Warum ist Dornum eine Herrlichkeit?

Wir Einheimischen wissen es natürlich oder haben doch wenigstens eine vage Ahnung, wieso Dornum eine Herrlichkeit ist. Aber die sommers hier flanierenden Touristen finden oft genug Dornum einfach nur herrlich und haben keinen Begriff von der Sache. Erklären wir's ihnen – und springen wir kurz zurück ins Mittelalter.

Überall im Reich gab es territoriale Herrschaften mit ausgeprägten Feudalstrukturen. Anders in Ostfriesland. Hier waren die "freien Friesen" (Eala Frya Fresena!, Lever dood as Slaav!) in genossenschaftsähnlichen Landesgemeinden mit prinzipiell gleichberechtigten Mitgliedern organisiert. Auf Dauer wurden aber manche Familien gleicher als gleich, kamen zu Macht und Einfluss. So löste sich im Verlauf des 14. Jahrhunderts allmählich die egalitäre Ordnung zugunsten der Hovetlinge auf, die nun ihren jeweiligen Geltungsbereich als dynastischen Besitz behaupteten. Und natürlich gerieten diese Häuptlinge untereinander immer wieder in bewaffneten Streit, indem sie konkurrierende Hegemonialansprüche geltend machten. Das mächtigste Häuptlingsgeschlecht waren zunächst die tom Brok aus Marienhafe, aber es gelang ihnen nicht, die Vorherrschaft über ganz Ostfriesland zu erringen. Das schafften später erst die Cirksena aus Greetsiel. Ulrich Cirksena wurde 1464 von Kaiser Friedrich III. in den Reichsgrafenstand erhoben und mit Ostfriesland als Reichsgrafschaft belehnt. Aber so voll und ganz konnten auch die Cirksena ihre Machtansprüche nicht durchsetzen. Sie mussten auf die althergebrachte Autonomie der Landesgemeinden Rücksicht nehmen und mit den anderen Häuptlingen Kompromisse schließen, d.h. ihnen einige ihrer überkommenen Privilegien garantieren.
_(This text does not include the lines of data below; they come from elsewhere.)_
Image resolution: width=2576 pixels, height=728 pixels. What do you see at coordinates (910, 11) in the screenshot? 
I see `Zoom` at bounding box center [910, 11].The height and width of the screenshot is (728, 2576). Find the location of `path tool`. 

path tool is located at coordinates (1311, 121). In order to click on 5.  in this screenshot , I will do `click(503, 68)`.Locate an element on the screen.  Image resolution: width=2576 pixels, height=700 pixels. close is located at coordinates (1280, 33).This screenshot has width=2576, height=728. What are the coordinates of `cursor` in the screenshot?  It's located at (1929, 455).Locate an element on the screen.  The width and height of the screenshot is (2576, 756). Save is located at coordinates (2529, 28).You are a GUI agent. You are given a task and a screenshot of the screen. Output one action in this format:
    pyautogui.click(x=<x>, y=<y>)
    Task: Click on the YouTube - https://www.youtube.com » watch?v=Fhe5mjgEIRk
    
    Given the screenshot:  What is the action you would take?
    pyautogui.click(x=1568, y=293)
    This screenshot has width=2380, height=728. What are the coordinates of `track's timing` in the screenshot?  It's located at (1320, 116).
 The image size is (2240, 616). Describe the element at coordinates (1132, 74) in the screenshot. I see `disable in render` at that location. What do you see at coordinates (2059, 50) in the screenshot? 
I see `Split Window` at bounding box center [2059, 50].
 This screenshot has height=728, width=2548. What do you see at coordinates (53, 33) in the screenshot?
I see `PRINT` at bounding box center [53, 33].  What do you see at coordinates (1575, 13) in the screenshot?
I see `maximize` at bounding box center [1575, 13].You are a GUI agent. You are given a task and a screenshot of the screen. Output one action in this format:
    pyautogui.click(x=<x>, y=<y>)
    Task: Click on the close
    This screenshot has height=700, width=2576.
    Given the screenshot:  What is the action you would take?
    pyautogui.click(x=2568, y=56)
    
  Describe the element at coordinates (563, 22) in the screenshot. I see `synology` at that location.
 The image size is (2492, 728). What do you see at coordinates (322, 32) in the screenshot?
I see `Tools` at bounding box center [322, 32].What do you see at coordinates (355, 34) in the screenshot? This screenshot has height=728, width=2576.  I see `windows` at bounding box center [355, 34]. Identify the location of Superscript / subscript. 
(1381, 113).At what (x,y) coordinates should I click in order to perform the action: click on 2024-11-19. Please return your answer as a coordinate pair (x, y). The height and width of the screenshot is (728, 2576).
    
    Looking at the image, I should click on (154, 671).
Dornum war der Sitz gleich mehrerer, eher nicht sonderlich bedeutender Häuptlingsgeschlechter. Das waren zunächst die Attena, dann die Kankena, dann die Beninga auf der Osterburg sowie die von Closter auf der Norderburg, dem heutigen Schloss. Aber immerhin war es den Kankena um 1468 gelungen – also ein paar wenige Jahre vor der Belehnung Ulrich Cirksenas –, als Herren Dornums eine Herrlichkeit mit eigener Gerichtsbarkeit zu etablieren. Den Herrlichkeitsbesitzern oblag der Schutz des inneren und des äußeren Friedens, dafür waren ihnen Abgaben zu zahlen sowie Hand- und Spanndienste zu leisten. Sie verfügten über eigenen Landbesitz und übten das Burg- wie das Patronatsrecht aus. Letzteres heißt: Als Kirchenpatrone hatten sie das Recht, die Pfarrämter und die denen untergeordneten Lehrerstellen an den Konfessionsschulen zu besetzen.

Die Herrlichkeit Dornum hatte über Jahrhunderte Bestand. Es blieb dem Königreich Hannover vorbehalten, dem Ostfriesland durch den Wiener Kongress zugesprochen worden war, die Herrlichkeit erst 1817 der Jurisdiktion des Amtes Berum zu unterstellen und dann 1859 in dieses Amt zu integrieren. 1885 schließlich schafften die Preußen die alten Ämter ab und bildeten den Landkreis Norden. Darin war dann Dornum bloß noch ein Kirchspiel, ein Flecken. Mit der kommunalen Gebietsreform von 1972 wurde Dornum zusammen mit Nesse und Dornumersiel Teil einer Samtgemeinde, 2001 dann, unter Einbeziehung weiterer Dörfer wie etwa Roggenstede, der Hauptort der gleichnamigen Einheitsgemeinde.

Aber diese bundesdeutschen Verwaltungsakte dürften unsere Touristen nicht weiter interessieren.

Wer jedoch mehr über die Herrlichkeitsgeschichte wissen will, sei auf Georg Murra-Regner verwiesen, der diese ganze Geschichte haarklein kennt und auch in seiner Schrift Dornum, eine Herrlichkeit (Selbstverlag; in der Synagoge erhältlich) zur Darstellung gebracht hat.